M. JACOBS: « Il me semble que l'on pourrait donner satisfaction aux idées qui ont été exprimées par divers membres en indiquant comme obligatoire la traduction des dépositions et des principales pièces du dossier. Remarquez que ce sera à la magistrature de déterminer quelles traductions sont utiles; il n'y aura donc aucune nullité en l'absence de traduction de telle ou telle pièce déterminée.

« J'ai assez de confiance dans la magistrature pour m'en rapporter à elle sur le choix des pièces à faire traduire; la traduction ne portera que sur les pièces essentielles. C'est là, me semble-t-il, donner une satisfaction complète ou tout au moins suffisante aux idées qui se sont produites. Je rédigerais donc l'amendement ainsi :

Si la procédure est flamande, il sera joint au dossier une traduction flamande des dépositions reçues et consignées en français et des principales pieces rédigées en français. »

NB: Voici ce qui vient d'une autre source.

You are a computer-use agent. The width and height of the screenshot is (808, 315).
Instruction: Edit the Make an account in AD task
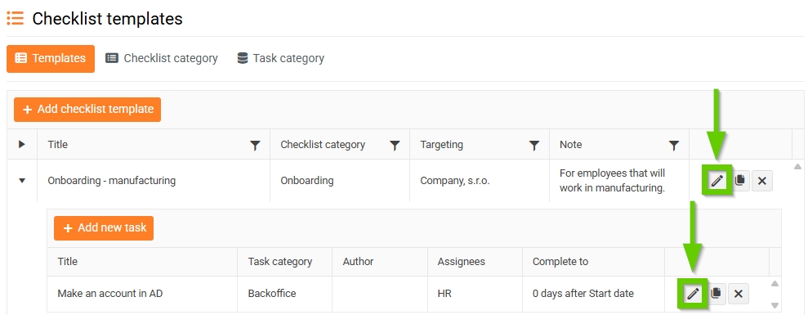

Cet amendement, mis aux voix par appel nominal, est adopté par 43 voix contre 25.

M. BARA: « Il importe de faire les choses loyalement; le principe est le même pour les deux populations. Voici l'article que je propose :

« Les pièces en flamand seront traduites en francais et la traduction jointe au dossier, si l'inculpé déclare vouloir faire usage de la langue francaise. »

--

Cet article est mis aux voix et adopté.

Second vote de l'article 4.

M. PIRMEZ: «Il me paraît que dans l'article voté il y a deux choses qui donnent lieu à critiques et qui n'ont pas disparu dans l'amendement de M. le ministre de la justice.

« La première, c'est qu'il oblige à des traductions alors qu'elles sont complétement inutiles. En effet, il est des affaires où le prévenu connaît parfaitement les deux langues. Je demande pourquoi, dans ce cas, traduire toutes les pièces de la procédure?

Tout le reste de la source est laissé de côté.